* Data records:
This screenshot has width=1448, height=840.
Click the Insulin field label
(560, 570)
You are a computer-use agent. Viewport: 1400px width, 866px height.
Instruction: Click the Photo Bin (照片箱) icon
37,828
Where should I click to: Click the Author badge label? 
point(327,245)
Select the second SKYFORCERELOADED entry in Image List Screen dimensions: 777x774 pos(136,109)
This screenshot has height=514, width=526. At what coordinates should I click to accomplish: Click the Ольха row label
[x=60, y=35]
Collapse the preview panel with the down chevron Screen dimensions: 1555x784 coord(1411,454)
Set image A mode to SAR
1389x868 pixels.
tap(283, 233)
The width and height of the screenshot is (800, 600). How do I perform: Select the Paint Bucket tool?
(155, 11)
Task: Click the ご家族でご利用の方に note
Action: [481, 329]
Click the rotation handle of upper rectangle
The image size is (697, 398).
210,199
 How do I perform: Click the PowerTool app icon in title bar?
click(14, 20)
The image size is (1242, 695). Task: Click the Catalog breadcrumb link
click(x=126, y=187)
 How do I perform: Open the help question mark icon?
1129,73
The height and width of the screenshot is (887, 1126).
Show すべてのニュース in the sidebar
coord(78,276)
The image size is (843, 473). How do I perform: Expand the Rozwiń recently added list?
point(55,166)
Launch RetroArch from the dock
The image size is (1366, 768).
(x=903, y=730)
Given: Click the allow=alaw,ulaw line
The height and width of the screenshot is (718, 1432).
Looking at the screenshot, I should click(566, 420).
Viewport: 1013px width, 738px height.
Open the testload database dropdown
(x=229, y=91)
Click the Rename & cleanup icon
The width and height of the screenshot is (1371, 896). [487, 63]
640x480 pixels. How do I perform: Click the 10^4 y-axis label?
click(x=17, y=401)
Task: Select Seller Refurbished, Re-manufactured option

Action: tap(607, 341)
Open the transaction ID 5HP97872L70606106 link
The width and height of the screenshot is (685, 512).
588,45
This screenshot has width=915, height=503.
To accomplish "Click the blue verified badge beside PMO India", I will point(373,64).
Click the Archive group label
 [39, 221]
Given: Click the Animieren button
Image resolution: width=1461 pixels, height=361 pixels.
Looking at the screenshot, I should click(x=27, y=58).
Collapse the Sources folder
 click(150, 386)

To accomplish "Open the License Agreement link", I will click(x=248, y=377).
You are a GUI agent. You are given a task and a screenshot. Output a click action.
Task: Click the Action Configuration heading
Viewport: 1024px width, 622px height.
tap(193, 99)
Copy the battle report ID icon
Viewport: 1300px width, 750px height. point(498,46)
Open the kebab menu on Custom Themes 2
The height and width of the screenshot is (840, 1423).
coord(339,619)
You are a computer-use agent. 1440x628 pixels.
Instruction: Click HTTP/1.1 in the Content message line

* Task to complete: Repeat the material exactly, please, so that each line matches its source.

* Solution to the exercise:
This screenshot has width=1448, height=840.
Click the Insulin field label
(560, 570)
You are a computer-use agent. Viewport: 1400px width, 866px height.
Instruction: Click the Photo Bin (照片箱) icon
37,828
Where should I click to: Click the Author badge label? 
point(327,245)
Select the second SKYFORCERELOADED entry in Image List Screen dimensions: 777x774 pos(136,109)
This screenshot has height=514, width=526. At what coordinates should I click to accomplish: Click the Ольха row label
[x=60, y=35]
Collapse the preview panel with the down chevron Screen dimensions: 1555x784 coord(1411,454)
Set image A mode to SAR
1389x868 pixels.
tap(283, 233)
The width and height of the screenshot is (800, 600). How do I perform: Select the Paint Bucket tool?
(155, 11)
Task: Click the ご家族でご利用の方に note
Action: [481, 329]
Click the rotation handle of upper rectangle
The image size is (697, 398).
210,199
 How do I perform: Click the PowerTool app icon in title bar?
click(14, 20)
The image size is (1242, 695). Task: Click the Catalog breadcrumb link
click(x=126, y=187)
 How do I perform: Open the help question mark icon?
1129,73
The height and width of the screenshot is (887, 1126).
Show すべてのニュース in the sidebar
coord(78,276)
The image size is (843, 473). How do I perform: Expand the Rozwiń recently added list?
point(55,166)
Launch RetroArch from the dock
The image size is (1366, 768).
(x=903, y=730)
Given: Click the allow=alaw,ulaw line
The height and width of the screenshot is (718, 1432).
Looking at the screenshot, I should click(566, 420).
Viewport: 1013px width, 738px height.
Open the testload database dropdown
(x=229, y=91)
Click the Rename & cleanup icon
The width and height of the screenshot is (1371, 896). [487, 63]
640x480 pixels. How do I perform: Click the 10^4 y-axis label?
click(x=17, y=401)
Task: Select Seller Refurbished, Re-manufactured option

Action: tap(607, 341)
Open the transaction ID 5HP97872L70606106 link
The width and height of the screenshot is (685, 512).
588,45
This screenshot has width=915, height=503.
To accomplish "Click the blue verified badge beside PMO India", I will point(373,64).
Click the Archive group label
 [39, 221]
Given: Click the Animieren button
Image resolution: width=1461 pixels, height=361 pixels.
Looking at the screenshot, I should click(x=27, y=58).
Collapse the Sources folder
 click(150, 386)

To accomplish "Open the License Agreement link", I will click(x=248, y=377).
You are a GUI agent. You are given a task and a screenshot. Output a click action.
Task: Click the Action Configuration heading
Viewport: 1024px width, 622px height.
tap(193, 99)
Copy the battle report ID icon
Viewport: 1300px width, 750px height. point(498,46)
Open the kebab menu on Custom Themes 2
The height and width of the screenshot is (840, 1423).
coord(339,619)
You are a computer-use agent. 1440x628 pixels.
Instruction: Click HTTP/1.1 in the Content message line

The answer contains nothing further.